Clair’s involvement in many different projects has grown out of the expressed needs of her client groups e.g. staff wanting to grow food with children, the president of a residents association wanting to grow vegetables on her estate and a housing group needing guidance on formulating a garden policy. An interest in oral history and her own family’s heritage as tenant-farmers in a poor area of southern Italy prompted her to begin working on recording memories of growing food amongst today’s Londoners.
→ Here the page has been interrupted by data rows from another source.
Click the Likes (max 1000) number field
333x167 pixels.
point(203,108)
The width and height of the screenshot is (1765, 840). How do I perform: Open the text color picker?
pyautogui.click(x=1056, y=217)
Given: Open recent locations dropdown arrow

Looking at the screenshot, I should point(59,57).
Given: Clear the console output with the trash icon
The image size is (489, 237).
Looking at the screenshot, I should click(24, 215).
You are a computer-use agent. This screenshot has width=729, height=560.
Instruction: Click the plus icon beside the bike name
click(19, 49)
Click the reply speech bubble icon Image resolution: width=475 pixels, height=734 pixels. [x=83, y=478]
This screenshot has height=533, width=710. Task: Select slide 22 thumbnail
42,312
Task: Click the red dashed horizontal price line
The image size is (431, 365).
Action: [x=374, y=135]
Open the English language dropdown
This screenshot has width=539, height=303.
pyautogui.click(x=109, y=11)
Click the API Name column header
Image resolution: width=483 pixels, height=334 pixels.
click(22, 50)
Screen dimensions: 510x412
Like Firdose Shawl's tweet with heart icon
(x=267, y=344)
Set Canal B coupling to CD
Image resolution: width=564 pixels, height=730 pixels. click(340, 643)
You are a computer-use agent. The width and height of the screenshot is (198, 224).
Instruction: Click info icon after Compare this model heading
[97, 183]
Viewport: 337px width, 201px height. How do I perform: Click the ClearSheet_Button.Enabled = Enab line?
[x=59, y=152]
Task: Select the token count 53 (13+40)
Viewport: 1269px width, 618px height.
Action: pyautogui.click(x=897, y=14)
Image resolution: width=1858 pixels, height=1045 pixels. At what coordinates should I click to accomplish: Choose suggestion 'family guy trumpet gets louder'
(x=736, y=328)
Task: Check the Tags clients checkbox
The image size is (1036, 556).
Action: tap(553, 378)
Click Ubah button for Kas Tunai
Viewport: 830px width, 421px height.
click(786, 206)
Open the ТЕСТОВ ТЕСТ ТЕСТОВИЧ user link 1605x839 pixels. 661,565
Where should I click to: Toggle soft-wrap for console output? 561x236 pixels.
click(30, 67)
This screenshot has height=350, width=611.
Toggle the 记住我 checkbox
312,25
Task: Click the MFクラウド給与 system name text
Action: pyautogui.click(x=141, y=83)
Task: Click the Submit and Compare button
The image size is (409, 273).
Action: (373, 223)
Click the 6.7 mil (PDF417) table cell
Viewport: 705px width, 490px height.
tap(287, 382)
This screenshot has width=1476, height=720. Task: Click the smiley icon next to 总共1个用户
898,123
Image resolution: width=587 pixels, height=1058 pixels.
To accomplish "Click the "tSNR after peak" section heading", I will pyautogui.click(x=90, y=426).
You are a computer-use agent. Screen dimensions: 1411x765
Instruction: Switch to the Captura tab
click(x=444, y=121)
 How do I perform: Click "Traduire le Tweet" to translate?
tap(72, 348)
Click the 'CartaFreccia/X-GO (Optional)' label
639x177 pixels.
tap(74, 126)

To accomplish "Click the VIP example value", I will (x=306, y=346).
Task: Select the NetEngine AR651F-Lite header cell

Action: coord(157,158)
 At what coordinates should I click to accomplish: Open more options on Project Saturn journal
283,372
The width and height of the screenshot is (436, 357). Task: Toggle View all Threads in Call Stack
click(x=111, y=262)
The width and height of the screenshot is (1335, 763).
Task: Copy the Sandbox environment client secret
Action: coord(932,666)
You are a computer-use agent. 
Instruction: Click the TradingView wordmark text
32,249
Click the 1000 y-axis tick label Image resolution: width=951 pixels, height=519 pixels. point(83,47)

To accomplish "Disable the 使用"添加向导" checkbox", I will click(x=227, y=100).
Transforming an environment
In a short space of time at one children’s centre Clair led the transformation of an outdoor area covered with a mixture of “safety surfaces” and paving slabs into a welcoming green haven dotted with fruit trees and containing an award-winning kitchen garden. The fruit, vegetables and herbs are now used in children’s cooking projects, served for lunch, available at snack time and shared with parents.
Spreading a passion for planting
Clair has helped to spread food-growing fever amongst children and adults in one patch of north London. Over 100 people of all ages, from all local communities attended the most recent Community Gardening Day she hosted.
Bringing people together
“Community gardening is a way of reaching out to others and bringing communities together. People are proud of what they grow and love to share their food with others. Whenever I am working in my front garden on a busy east London road people stop and chat. Recently a member of the local Vietnamese community gave me a beautiful perilla plant (tiet to) to add to my edible garden”, Clair Battaglino.
Opening up to others
Clair’s was the only household garden that took part in this year’s Edible Gardens Open Day. Bunting made from homemade plant labels welcomed local people to Homegrown in Hackney. More people visited her garden than many of the local public spaces, if only to taste her famous zucchini bread made from home-grown courgettes.
As a founding member of Growing Green Together Clair has worked alongside colleagues in other local schools (primary and secondary) helping to establish more food growing projects. She has been interviewed as part of a student project about food growing in an educational establishment.
Recording the past
Another of her on-going projects is the interviewing of present-day Londoners about their food-growing experiences and histories of planting. A grandfather’s vineyard in southern Italy, making mango juice in Jamaica, rice paddies in Vietnam, an illicit window box on a fire escape in NYC, and many more memories are being collected for possible publication.